[Rows from a dataset]
>>>>

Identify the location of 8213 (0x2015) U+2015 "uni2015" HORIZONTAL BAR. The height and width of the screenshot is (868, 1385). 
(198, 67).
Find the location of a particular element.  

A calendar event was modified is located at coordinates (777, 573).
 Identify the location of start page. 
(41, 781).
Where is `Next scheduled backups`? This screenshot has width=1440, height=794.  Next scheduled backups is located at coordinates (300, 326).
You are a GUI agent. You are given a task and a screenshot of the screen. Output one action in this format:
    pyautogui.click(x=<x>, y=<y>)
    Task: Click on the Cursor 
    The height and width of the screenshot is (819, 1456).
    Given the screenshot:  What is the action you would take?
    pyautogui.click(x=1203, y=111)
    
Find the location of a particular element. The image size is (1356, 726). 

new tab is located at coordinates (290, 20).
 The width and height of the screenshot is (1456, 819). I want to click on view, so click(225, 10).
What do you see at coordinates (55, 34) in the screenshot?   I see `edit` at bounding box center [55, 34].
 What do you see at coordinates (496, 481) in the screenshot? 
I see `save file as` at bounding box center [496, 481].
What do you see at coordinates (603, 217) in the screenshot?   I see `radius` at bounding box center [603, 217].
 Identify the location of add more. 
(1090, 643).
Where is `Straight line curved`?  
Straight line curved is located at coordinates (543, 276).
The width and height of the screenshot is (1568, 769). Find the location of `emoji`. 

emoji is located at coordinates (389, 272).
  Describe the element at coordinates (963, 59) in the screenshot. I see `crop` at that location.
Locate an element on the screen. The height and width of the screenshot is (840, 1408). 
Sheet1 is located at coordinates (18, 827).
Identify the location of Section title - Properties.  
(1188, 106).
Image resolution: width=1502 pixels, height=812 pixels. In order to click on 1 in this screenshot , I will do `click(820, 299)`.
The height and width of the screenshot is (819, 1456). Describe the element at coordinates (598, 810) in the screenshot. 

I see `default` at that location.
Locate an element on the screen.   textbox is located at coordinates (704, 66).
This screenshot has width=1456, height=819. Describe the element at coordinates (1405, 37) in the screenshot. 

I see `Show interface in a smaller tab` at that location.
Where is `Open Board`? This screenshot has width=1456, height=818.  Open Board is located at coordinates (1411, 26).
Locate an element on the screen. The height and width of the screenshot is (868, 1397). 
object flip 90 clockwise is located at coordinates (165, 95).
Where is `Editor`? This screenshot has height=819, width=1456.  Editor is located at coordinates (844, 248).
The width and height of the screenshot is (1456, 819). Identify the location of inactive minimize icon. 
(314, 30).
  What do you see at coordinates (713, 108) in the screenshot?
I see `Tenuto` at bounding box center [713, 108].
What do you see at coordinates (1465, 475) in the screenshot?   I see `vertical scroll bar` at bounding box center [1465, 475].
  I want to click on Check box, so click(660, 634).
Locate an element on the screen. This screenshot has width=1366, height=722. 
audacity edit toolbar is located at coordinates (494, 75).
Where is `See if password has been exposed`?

<<<<

- _PROBLEM DESCRIPTION_: Copy all of the items above, line for line, exactly as they appear.

- _OUTPUT FOR THIS EXERCISE_:
Identify the location of 8213 (0x2015) U+2015 "uni2015" HORIZONTAL BAR. The height and width of the screenshot is (868, 1385). 
(198, 67).
Find the location of a particular element.  

A calendar event was modified is located at coordinates (777, 573).
 Identify the location of start page. 
(41, 781).
Where is `Next scheduled backups`? This screenshot has width=1440, height=794.  Next scheduled backups is located at coordinates (300, 326).
You are a GUI agent. You are given a task and a screenshot of the screen. Output one action in this format:
    pyautogui.click(x=<x>, y=<y>)
    Task: Click on the Cursor 
    The height and width of the screenshot is (819, 1456).
    Given the screenshot:  What is the action you would take?
    pyautogui.click(x=1203, y=111)
    
Find the location of a particular element. The image size is (1356, 726). 

new tab is located at coordinates (290, 20).
 The width and height of the screenshot is (1456, 819). I want to click on view, so click(225, 10).
What do you see at coordinates (55, 34) in the screenshot?   I see `edit` at bounding box center [55, 34].
 What do you see at coordinates (496, 481) in the screenshot? 
I see `save file as` at bounding box center [496, 481].
What do you see at coordinates (603, 217) in the screenshot?   I see `radius` at bounding box center [603, 217].
 Identify the location of add more. 
(1090, 643).
Where is `Straight line curved`?  
Straight line curved is located at coordinates (543, 276).
The width and height of the screenshot is (1568, 769). Find the location of `emoji`. 

emoji is located at coordinates (389, 272).
  Describe the element at coordinates (963, 59) in the screenshot. I see `crop` at that location.
Locate an element on the screen. The height and width of the screenshot is (840, 1408). 
Sheet1 is located at coordinates (18, 827).
Identify the location of Section title - Properties.  
(1188, 106).
Image resolution: width=1502 pixels, height=812 pixels. In order to click on 1 in this screenshot , I will do `click(820, 299)`.
The height and width of the screenshot is (819, 1456). Describe the element at coordinates (598, 810) in the screenshot. 

I see `default` at that location.
Locate an element on the screen.   textbox is located at coordinates (704, 66).
This screenshot has width=1456, height=819. Describe the element at coordinates (1405, 37) in the screenshot. 

I see `Show interface in a smaller tab` at that location.
Where is `Open Board`? This screenshot has width=1456, height=818.  Open Board is located at coordinates (1411, 26).
Locate an element on the screen. The height and width of the screenshot is (868, 1397). 
object flip 90 clockwise is located at coordinates (165, 95).
Where is `Editor`? This screenshot has height=819, width=1456.  Editor is located at coordinates (844, 248).
The width and height of the screenshot is (1456, 819). Identify the location of inactive minimize icon. 
(314, 30).
  What do you see at coordinates (713, 108) in the screenshot?
I see `Tenuto` at bounding box center [713, 108].
What do you see at coordinates (1465, 475) in the screenshot?   I see `vertical scroll bar` at bounding box center [1465, 475].
  I want to click on Check box, so click(660, 634).
Locate an element on the screen. This screenshot has width=1366, height=722. 
audacity edit toolbar is located at coordinates (494, 75).
Where is `See if password has been exposed`?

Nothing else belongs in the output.